WORK REQUIRED: What you return should match the data exactly, from the first line to the last.

——

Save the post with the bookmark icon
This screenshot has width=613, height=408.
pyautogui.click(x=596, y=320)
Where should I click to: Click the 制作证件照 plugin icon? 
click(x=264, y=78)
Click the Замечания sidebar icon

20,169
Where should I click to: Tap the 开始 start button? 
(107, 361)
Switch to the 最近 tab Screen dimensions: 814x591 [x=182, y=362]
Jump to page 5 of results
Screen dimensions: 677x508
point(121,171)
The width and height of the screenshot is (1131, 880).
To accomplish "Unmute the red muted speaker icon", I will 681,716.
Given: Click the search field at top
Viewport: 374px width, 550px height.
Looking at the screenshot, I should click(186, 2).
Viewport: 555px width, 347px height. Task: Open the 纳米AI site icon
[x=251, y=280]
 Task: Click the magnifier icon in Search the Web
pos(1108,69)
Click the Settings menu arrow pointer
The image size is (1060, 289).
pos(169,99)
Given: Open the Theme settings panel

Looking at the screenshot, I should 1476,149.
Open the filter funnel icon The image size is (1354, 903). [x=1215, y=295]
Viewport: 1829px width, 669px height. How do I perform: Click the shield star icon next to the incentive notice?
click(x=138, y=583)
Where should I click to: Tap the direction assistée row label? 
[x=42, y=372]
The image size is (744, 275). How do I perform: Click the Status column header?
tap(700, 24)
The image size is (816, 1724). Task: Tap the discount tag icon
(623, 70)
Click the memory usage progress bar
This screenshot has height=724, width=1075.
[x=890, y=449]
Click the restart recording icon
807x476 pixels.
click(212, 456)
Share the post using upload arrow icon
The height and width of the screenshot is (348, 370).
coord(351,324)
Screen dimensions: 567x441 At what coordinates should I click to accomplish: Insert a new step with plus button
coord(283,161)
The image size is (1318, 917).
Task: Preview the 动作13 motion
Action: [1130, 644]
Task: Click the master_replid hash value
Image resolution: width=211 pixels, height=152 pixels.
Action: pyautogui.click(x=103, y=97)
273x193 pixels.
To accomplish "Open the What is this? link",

——

EXERCISE ANSWER:
Save the post with the bookmark icon
This screenshot has width=613, height=408.
pyautogui.click(x=596, y=320)
Where should I click to: Click the 制作证件照 plugin icon? 
click(x=264, y=78)
Click the Замечания sidebar icon

20,169
Where should I click to: Tap the 开始 start button? 
(107, 361)
Switch to the 最近 tab Screen dimensions: 814x591 [x=182, y=362]
Jump to page 5 of results
Screen dimensions: 677x508
point(121,171)
The width and height of the screenshot is (1131, 880).
To accomplish "Unmute the red muted speaker icon", I will 681,716.
Given: Click the search field at top
Viewport: 374px width, 550px height.
Looking at the screenshot, I should click(186, 2).
Viewport: 555px width, 347px height. Task: Open the 纳米AI site icon
[x=251, y=280]
 Task: Click the magnifier icon in Search the Web
pos(1108,69)
Click the Settings menu arrow pointer
The image size is (1060, 289).
pos(169,99)
Given: Open the Theme settings panel

Looking at the screenshot, I should 1476,149.
Open the filter funnel icon The image size is (1354, 903). [x=1215, y=295]
Viewport: 1829px width, 669px height. How do I perform: Click the shield star icon next to the incentive notice?
click(x=138, y=583)
Where should I click to: Tap the direction assistée row label? 
[x=42, y=372]
The image size is (744, 275). How do I perform: Click the Status column header?
tap(700, 24)
The image size is (816, 1724). Task: Tap the discount tag icon
(623, 70)
Click the memory usage progress bar
This screenshot has height=724, width=1075.
[x=890, y=449]
Click the restart recording icon
807x476 pixels.
click(212, 456)
Share the post using upload arrow icon
The height and width of the screenshot is (348, 370).
coord(351,324)
Screen dimensions: 567x441 At what coordinates should I click to accomplish: Insert a new step with plus button
coord(283,161)
The image size is (1318, 917).
Task: Preview the 动作13 motion
Action: [1130, 644]
Task: Click the master_replid hash value
Image resolution: width=211 pixels, height=152 pixels.
Action: pyautogui.click(x=103, y=97)
273x193 pixels.
To accomplish "Open the What is this? link",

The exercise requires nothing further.